= Beginning of Section =
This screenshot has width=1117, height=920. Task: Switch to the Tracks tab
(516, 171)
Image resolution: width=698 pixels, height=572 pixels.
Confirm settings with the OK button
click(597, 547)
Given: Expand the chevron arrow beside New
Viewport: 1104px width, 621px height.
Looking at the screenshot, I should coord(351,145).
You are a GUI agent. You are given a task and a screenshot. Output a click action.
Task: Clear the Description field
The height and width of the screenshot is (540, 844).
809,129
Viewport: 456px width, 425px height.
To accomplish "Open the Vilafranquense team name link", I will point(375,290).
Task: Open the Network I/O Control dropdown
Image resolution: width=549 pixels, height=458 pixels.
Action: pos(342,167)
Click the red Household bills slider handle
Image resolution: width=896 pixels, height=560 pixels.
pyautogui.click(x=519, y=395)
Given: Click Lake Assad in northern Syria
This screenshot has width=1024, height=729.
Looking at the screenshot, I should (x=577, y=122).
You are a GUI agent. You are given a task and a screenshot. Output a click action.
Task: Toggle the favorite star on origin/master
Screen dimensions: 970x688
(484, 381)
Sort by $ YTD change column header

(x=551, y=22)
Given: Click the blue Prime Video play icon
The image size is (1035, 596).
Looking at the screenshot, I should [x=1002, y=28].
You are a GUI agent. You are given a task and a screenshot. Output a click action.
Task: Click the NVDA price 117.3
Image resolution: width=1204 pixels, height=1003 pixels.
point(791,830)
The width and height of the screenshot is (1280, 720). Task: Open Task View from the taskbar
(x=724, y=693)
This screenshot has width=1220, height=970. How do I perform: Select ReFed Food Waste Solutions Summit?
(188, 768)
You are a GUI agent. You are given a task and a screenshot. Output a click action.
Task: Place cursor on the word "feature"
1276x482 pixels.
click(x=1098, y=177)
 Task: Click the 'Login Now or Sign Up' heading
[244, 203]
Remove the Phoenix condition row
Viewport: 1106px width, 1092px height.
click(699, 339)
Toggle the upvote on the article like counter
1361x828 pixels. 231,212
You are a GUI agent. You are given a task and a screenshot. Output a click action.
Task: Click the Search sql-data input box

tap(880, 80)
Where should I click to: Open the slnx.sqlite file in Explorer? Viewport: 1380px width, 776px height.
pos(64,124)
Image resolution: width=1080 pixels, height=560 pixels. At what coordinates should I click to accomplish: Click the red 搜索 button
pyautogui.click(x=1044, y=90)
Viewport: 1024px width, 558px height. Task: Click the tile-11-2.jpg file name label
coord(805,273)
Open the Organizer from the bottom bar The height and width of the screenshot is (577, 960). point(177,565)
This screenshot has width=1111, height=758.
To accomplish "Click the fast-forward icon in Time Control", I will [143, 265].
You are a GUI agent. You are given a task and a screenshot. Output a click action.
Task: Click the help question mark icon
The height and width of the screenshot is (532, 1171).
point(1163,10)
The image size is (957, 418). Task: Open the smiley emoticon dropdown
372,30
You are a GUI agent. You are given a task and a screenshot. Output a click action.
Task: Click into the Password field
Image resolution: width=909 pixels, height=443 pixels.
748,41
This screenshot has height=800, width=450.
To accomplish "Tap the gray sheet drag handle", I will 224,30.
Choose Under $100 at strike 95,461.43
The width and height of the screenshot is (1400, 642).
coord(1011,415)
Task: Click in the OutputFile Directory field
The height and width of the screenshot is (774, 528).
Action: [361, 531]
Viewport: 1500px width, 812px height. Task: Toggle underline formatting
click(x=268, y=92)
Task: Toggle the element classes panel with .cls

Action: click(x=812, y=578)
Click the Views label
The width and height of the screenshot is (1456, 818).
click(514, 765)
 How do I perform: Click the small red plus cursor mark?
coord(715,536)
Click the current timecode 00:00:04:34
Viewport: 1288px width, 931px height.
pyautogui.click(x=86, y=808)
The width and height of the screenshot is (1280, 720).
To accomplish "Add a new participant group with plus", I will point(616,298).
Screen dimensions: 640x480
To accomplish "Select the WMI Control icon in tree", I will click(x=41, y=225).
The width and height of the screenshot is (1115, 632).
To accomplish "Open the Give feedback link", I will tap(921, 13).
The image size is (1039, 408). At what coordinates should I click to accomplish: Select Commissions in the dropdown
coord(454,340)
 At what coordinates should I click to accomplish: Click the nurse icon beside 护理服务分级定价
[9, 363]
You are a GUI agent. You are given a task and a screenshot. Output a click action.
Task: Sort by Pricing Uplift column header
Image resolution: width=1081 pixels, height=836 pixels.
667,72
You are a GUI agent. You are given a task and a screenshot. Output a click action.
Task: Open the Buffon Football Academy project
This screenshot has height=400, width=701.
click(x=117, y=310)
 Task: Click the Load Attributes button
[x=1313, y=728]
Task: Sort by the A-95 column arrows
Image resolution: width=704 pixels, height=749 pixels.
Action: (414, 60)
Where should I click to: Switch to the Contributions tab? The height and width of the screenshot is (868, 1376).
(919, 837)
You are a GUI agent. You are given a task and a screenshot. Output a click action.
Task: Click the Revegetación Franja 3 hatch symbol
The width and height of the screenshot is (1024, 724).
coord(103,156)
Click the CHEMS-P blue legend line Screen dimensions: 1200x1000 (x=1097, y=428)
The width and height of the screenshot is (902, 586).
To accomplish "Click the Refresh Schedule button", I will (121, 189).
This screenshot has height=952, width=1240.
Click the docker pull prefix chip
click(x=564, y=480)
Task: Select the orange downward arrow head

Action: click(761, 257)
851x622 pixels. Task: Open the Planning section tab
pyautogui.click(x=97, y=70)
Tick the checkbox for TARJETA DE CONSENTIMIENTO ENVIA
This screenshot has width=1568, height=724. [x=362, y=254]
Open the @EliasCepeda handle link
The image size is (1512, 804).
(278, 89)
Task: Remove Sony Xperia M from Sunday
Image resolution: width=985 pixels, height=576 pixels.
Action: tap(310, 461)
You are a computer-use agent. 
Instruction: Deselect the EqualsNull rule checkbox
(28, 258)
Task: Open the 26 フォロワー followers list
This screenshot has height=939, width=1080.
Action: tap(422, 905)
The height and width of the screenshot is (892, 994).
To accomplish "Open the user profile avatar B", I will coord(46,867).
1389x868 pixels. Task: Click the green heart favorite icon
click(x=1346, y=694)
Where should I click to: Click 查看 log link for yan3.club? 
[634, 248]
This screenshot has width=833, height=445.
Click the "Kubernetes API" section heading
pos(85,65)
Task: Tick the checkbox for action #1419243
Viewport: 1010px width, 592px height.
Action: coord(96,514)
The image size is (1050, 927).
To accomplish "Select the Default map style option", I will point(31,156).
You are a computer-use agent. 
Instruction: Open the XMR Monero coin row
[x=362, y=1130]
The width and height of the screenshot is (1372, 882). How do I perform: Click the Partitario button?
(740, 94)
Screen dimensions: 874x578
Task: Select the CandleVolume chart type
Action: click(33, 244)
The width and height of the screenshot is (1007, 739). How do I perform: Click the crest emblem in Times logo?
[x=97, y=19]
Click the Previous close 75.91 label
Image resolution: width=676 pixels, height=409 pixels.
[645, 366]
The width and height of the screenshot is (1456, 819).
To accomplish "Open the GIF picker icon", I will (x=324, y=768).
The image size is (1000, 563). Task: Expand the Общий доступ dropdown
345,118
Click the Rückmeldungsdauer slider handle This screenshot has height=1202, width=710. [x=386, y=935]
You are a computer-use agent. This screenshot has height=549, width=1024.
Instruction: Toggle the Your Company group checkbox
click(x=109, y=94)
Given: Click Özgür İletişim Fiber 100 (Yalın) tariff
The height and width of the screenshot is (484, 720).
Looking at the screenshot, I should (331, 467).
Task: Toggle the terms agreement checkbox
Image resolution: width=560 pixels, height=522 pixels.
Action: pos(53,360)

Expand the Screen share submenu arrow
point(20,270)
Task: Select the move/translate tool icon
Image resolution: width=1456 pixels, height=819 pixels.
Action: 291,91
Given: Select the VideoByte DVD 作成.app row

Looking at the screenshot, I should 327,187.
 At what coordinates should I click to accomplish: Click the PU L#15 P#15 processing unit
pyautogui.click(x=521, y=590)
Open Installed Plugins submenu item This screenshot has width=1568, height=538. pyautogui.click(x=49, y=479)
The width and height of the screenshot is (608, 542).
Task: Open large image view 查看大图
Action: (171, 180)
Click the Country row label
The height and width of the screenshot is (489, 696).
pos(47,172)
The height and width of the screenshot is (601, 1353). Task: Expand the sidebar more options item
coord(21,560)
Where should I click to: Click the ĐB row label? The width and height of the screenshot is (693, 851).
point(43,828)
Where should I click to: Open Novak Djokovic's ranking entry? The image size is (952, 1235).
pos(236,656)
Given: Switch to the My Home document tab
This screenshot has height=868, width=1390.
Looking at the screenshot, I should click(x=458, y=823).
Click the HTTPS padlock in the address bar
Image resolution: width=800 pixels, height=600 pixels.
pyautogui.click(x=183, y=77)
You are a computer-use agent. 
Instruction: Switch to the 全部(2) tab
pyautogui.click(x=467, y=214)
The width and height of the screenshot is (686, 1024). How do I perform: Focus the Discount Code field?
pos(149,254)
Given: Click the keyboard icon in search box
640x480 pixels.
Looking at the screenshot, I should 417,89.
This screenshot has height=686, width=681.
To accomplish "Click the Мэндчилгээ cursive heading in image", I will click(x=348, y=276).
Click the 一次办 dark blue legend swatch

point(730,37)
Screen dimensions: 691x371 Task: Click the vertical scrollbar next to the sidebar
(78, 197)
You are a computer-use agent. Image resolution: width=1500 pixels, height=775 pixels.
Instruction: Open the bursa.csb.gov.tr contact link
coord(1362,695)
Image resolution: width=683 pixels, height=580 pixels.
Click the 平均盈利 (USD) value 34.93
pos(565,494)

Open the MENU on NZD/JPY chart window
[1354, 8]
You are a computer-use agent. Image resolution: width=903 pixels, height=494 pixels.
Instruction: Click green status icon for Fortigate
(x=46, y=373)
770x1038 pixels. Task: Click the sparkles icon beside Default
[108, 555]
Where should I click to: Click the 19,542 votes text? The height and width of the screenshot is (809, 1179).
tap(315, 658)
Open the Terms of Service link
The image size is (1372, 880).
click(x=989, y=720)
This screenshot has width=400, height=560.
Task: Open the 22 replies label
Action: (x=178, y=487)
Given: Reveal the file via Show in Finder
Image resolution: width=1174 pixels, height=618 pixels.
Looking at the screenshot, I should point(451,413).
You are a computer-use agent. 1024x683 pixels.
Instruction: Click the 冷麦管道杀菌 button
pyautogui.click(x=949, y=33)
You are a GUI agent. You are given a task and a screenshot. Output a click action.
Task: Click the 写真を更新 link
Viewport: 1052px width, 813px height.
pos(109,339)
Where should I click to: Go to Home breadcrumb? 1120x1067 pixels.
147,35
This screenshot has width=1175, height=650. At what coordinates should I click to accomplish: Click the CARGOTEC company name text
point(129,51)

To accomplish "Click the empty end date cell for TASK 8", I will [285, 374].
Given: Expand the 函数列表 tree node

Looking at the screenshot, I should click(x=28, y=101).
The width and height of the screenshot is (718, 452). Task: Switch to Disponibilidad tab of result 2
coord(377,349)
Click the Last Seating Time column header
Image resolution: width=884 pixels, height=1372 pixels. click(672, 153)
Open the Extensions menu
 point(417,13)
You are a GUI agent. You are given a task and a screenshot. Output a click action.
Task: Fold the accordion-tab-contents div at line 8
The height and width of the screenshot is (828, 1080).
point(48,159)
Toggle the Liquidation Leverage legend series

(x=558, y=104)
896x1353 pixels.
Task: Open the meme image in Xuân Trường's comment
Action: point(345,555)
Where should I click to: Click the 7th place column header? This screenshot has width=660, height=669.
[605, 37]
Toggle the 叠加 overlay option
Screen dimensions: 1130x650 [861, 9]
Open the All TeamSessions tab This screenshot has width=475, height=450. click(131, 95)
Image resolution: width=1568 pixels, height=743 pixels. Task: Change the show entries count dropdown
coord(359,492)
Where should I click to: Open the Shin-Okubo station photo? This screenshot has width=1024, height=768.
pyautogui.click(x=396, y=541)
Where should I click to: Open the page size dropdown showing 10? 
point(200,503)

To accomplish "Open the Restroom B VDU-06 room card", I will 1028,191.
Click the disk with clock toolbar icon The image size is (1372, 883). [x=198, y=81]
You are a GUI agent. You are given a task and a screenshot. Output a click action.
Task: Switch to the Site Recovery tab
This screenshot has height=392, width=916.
= End of Section =
**Work instruction**
In the listing above, find each line where "Control" occurs and copy it.

**Response to the exercise**
Task: Open the Network I/O Control dropdown
To accomplish "Click the fast-forward icon in Time Control", I will [143, 265].
To accomplish "Select the WMI Control icon in tree", I will click(x=41, y=225).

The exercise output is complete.